By Thomas Jilk
Students tackled a range of challenges for four local and regional organizations, applying data and user experience skills to build creative solutions.

MS Information students are trained to be skilled with data. But in the classroom, datasets are traditionally clean, relatively small, and ready for immediate analysis. Inside real organizations, data is often scattered and massive in scope; complex work like deduplicating, merging, and standardizing is required to enable analysis and inform decisions.
That vital work is exactly what students in the MS Information capstone course conducted during the spring 2026 semester, partnering with the Wisconsin Department of Natural Resources (DNR), ABC Supply, Recreation & Wellbeing (Rec Well), and Recollection Wisconsin to solve data and information problems.

In working directly with these Wisconsin-based partners, Information School (iSchool) students sharpen their technical knowledge while practicing “soft skills” equally valued by employers. “Figuring out how to articulate your thoughts and plans — what you’ve done and what you’ll do next — that’s a really valuable skill the students build along the way,” said Teaching Faculty Bradley Bryant, the instructor for the capstone course this semester.
Solving partners’ problems
The students worked in groups to address varied challenges posed by the partner organizations. Rec Well, for instance, asked students to make sense of data from a large survey of recreation centers across Big Ten universities. This involved reconciling inconsistent or incomplete responses, cleaning and standardizing the vast amount of data involved, and presenting a usable dashboard to navigate the survey results. Through that project, the students are “helping not just our Rec Well, but it theoretically could be used by other universities across the Big Ten,” Bryant noted.

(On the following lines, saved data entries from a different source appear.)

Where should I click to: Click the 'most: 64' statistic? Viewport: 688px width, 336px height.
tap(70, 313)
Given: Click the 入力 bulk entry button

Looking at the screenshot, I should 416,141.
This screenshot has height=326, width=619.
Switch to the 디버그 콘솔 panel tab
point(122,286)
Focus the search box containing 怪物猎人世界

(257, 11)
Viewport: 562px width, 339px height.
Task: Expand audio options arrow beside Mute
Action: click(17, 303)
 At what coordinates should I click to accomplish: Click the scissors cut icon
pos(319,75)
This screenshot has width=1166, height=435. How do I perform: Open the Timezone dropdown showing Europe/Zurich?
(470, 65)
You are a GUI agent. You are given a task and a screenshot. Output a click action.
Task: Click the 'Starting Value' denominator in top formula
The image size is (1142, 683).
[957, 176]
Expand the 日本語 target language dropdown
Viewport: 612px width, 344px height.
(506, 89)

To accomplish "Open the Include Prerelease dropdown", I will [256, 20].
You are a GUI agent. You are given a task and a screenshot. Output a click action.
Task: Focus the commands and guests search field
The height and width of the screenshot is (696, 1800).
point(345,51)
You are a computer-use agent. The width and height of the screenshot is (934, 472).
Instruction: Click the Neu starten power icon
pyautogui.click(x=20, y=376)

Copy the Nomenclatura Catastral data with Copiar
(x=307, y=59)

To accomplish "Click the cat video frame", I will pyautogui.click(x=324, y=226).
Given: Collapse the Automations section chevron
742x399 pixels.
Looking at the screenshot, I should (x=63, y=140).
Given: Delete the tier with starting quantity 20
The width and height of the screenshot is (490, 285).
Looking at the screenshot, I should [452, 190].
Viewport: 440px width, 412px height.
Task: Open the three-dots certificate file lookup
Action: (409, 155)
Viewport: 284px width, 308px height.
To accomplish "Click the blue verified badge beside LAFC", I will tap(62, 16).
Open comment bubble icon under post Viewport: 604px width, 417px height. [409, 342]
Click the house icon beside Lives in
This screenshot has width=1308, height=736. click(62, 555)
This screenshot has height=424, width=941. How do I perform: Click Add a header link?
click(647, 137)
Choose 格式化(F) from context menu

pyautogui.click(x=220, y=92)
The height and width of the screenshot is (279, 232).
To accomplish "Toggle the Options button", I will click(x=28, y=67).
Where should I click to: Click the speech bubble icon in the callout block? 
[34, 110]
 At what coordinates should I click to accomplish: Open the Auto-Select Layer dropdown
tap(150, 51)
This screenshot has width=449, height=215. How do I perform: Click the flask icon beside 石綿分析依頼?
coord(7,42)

For the Wisconsin DNR, students were charged with extracting data from more than 1,300 PDF reports, some of which featured “tables within tables within tables,” as Bryant put it. Using tools like Python and Pdfplumber, the students were able to transform a seemingly unmanageable archive into analysis-ready datasets. As one DNR partner shared after the students’ final presentation at Morgridge Hall on April 28, “People are very excited about this.”
Meanwhile, students working with ABC Supply tackled an e-commerce problem: data quality for the company’s wide array of products. The team developed an AI-supported image analysis pipeline to validate product data, identifying inconsistencies and gaps to fill. One ABC Supply partner called the students’ work “excellent,” and Bryant was impressed with their achievement of “build[ing] a usable product within a short timeframe.”
Finally, Leah Goldblum MS’26 worked with Recollection Wisconsin, a nonprofit dedicated to preserving and enabling digital access to Wisconsin’s rich history. Goldblum’s task was to improve the user experience of the Recollection Wisconsin website in preparation for an upcoming redesign. “Leah’s hard work, keen eye for user needs, and creative problem-solving have left us with an excellent foundation to implement with our developer,” according to the organization’s newsletter.
Across all of the partnerships, students delivered tangible results, transforming unwieldy data into actionable insights for organizations to put to immediate use.
The first of many
Since the MS Information program launched in 2021, its students have been engaging with organizations through internships in data analytics, user experience design, software development and cybersecurity. The capstone weaves those experiences directly into the curriculum. For students, the course offers invaluable exposure to the messy, open-ended challenges that demand creative approaches and define modern information work.
As partnerships deepen between the MS Information program and organizations across Wisconsin, the capstone is positioned to become a long-term bridge between students and industry. Each time the iSchool works with a new partner, Bryant said, “Our hope is that this is the first of many projects and relationship-building initiatives with these organizations.”